— Begin GIVEN ENTRIES —

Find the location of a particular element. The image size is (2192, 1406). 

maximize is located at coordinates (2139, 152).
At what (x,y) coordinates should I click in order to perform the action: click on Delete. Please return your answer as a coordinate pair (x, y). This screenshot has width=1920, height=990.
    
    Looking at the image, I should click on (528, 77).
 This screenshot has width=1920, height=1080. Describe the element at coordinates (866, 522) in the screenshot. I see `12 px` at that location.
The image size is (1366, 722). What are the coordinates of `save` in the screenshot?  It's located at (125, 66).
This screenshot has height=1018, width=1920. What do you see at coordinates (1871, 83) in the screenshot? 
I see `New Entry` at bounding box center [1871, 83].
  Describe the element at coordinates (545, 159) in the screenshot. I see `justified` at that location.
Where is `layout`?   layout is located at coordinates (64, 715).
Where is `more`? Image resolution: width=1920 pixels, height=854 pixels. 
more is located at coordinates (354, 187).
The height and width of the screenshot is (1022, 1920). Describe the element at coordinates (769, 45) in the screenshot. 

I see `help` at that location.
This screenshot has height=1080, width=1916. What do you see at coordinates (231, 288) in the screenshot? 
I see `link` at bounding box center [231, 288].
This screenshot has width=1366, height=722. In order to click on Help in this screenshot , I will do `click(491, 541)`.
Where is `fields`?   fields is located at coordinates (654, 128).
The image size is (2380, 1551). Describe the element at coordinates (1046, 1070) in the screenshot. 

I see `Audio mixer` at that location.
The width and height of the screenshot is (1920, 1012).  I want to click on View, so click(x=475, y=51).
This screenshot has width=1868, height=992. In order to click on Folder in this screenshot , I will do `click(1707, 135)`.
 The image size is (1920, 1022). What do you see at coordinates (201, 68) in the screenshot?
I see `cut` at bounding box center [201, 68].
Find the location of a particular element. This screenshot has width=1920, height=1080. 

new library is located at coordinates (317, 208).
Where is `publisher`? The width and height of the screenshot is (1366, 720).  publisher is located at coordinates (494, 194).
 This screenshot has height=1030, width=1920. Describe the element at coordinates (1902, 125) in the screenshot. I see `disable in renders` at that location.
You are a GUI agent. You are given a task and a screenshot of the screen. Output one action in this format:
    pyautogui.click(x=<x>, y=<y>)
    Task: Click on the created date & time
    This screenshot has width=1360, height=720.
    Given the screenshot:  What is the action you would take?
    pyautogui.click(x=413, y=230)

— End GIVEN ENTRIES —

WHAT YOU ARE ASKED TO DO:
Quote all of the lines above word for word.

RESPONSE FOR THIS EXERCISE:
Find the location of a particular element. The image size is (2192, 1406). 

maximize is located at coordinates (2139, 152).
At what (x,y) coordinates should I click in order to perform the action: click on Delete. Please return your answer as a coordinate pair (x, y). This screenshot has width=1920, height=990.
    
    Looking at the image, I should click on (528, 77).
 This screenshot has width=1920, height=1080. Describe the element at coordinates (866, 522) in the screenshot. I see `12 px` at that location.
The image size is (1366, 722). What are the coordinates of `save` in the screenshot?  It's located at (125, 66).
This screenshot has height=1018, width=1920. What do you see at coordinates (1871, 83) in the screenshot? 
I see `New Entry` at bounding box center [1871, 83].
  Describe the element at coordinates (545, 159) in the screenshot. I see `justified` at that location.
Where is `layout`?   layout is located at coordinates (64, 715).
Where is `more`? Image resolution: width=1920 pixels, height=854 pixels. 
more is located at coordinates (354, 187).
The height and width of the screenshot is (1022, 1920). Describe the element at coordinates (769, 45) in the screenshot. 

I see `help` at that location.
This screenshot has height=1080, width=1916. What do you see at coordinates (231, 288) in the screenshot? 
I see `link` at bounding box center [231, 288].
This screenshot has width=1366, height=722. In order to click on Help in this screenshot , I will do `click(491, 541)`.
Where is `fields`?   fields is located at coordinates (654, 128).
The image size is (2380, 1551). Describe the element at coordinates (1046, 1070) in the screenshot. 

I see `Audio mixer` at that location.
The width and height of the screenshot is (1920, 1012).  I want to click on View, so click(x=475, y=51).
This screenshot has width=1868, height=992. In order to click on Folder in this screenshot , I will do `click(1707, 135)`.
 The image size is (1920, 1022). What do you see at coordinates (201, 68) in the screenshot?
I see `cut` at bounding box center [201, 68].
Find the location of a particular element. This screenshot has width=1920, height=1080. 

new library is located at coordinates (317, 208).
Where is `publisher`? The width and height of the screenshot is (1366, 720).  publisher is located at coordinates (494, 194).
 This screenshot has height=1030, width=1920. Describe the element at coordinates (1902, 125) in the screenshot. I see `disable in renders` at that location.
You are a GUI agent. You are given a task and a screenshot of the screen. Output one action in this format:
    pyautogui.click(x=<x>, y=<y>)
    Task: Click on the created date & time
    This screenshot has width=1360, height=720.
    Given the screenshot:  What is the action you would take?
    pyautogui.click(x=413, y=230)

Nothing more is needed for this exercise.